Warfarin is the most commonly used oral anticoagulant worldwide. Indications for warfarin therapy include the treatment and prevention of venous and arterial thromboembolism, including deep venous thrombosis, pulmonary embolus, atrial fibrillation, and mechanical heart valves. Treatment is often prolonged and the use of anticoagulants is steadily increasing with an aging population. For example, in the United States, approximately 2 million new patients start warfarin therapy every year. Despite a long history of clinical use, warfarin treatment remains very challenging due to its narrow therapeutic index and large interindividual variability in patient response.

Narrow Therapeutic Index

Although warfarin is highly efficacious at the appropriate level of anticoagulation, it is less effective when anticoagulation levels are too low, and there is a significant risk of major bleeding complications when levels are too high. The rates of major bleeding in practice are approximately 7% to 8% per year; however, even minor bleeding can lead to withdrawal of therapy and repeat clinic and/or emergency room visits. The best predictors of bleeding complications are the INR and the variability in anticoagulation control. The risk of over-anticoagulation, and therefore of bleeding risk, is highest during the dose-titration period of warfarin use. Thus, genotype-guided warfarin dosing could reduce the risk of major bleeding and discontinuation of an efficacious therapy. In contrast, the effectiveness of warfarin is substantially reduced by insufficient levels of anticoagulation. Specifically, the risk of thromboembolism increases dramatically as the INR falls below 2. In addition to these serious clinical concerns, patients who have out-of-range INR values must be reassessed, often requiring dosage changes, generating additional clinic visits, blood tests, and costs.

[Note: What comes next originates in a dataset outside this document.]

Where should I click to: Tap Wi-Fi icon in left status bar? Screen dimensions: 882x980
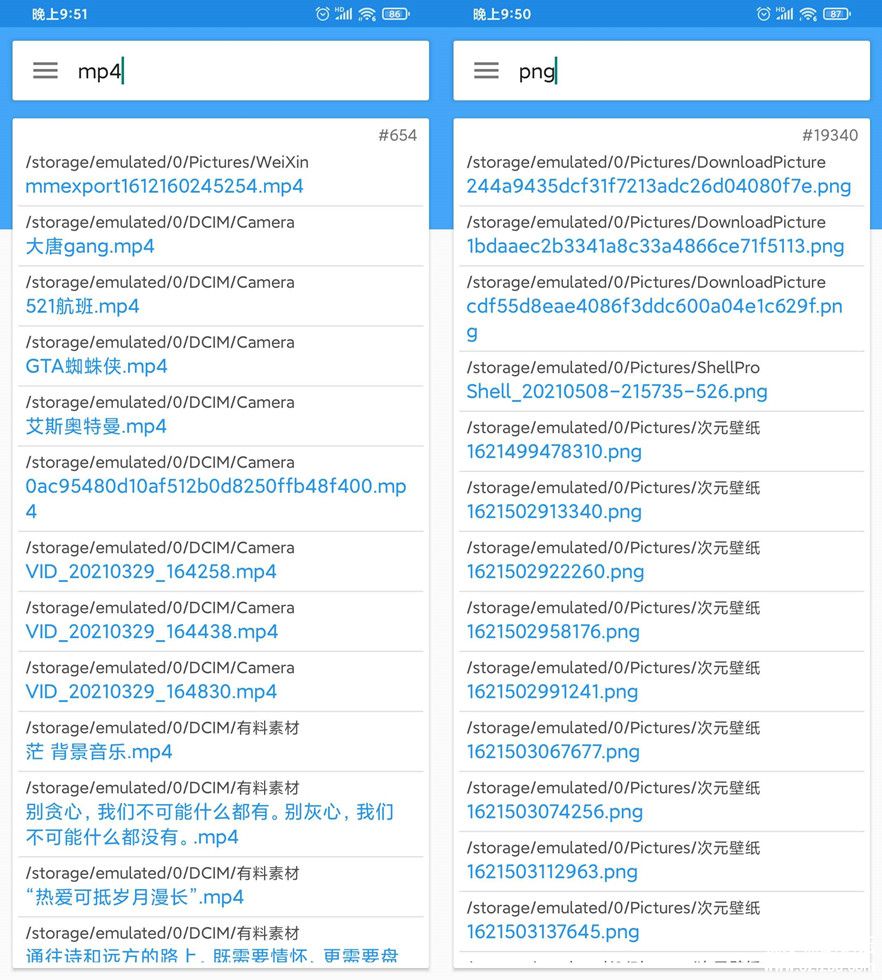pyautogui.click(x=367, y=14)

Interindividual Dosing Variability

Although the average maintenance warfarin dose is 4 to 6 mg/d, there is a very wide range of doses required to achieve the same INR among individuals, varying by as much as 20-fold. Despite this, warfarin initiation remains largely empirical, with the majority of patients started on 5 mg/d during the initiation phase of treatment. Daily doses subsequently are titrated by INR until stable therapeutic warfarin doses are determined, which typically requires time (weeks), regular INR testing, frequent dose changes, and patient compliance. Even with careful follow-up, over- and under-anticoagulation are common during the initiation phase, reflected in high monthly bleeding rates during the first weeks of treatment. Reductions in the time that patients are over- or under-anticoagulated have been associated with reductions in bleeding, thromboembolism, and healthcare costs. Given INR values continue to fluctuate even after therapeutic INRs are attained on stable warfarin doses, patients typically require intermittent INR testing throughout their treatment.

Pharmacogenetics

The response to warfarin is multifactorial. Patient, clinical, and environmental factors that influence warfarin dose requirements include adherence, age, gender, body size, treatment indication, diabetes mellitus, liver disease, malignancy, comedications, alcohol, and diet, among others. Importantly, recent evidence has indicated that a significant proportion of the variation in warfarin dose requirements can be attributed to common pharmacogenetic variation among genes involved in warfarin pharmacokinetics and pharmacodynamics, most notably CYP2C9 and VKORC1, respectively. Together, common single-nucleotide polymorphisms (SNPs) within CYP2C9 and VKORC1 account for approximately 35% of warfarin dosing variability and notable variants are listed in Table 6-1. The identification of variant CYP2C9 and VKORC1 alleles in association with warfarin dosing prompted the FDA-approved warfarin product insert revision noting the availability of clinical genetic testing with dosing recommendations, and the recent inclusion of CYP2C9 and VKORC1 genotypes into pharmacogenetic-based dosing algorithms.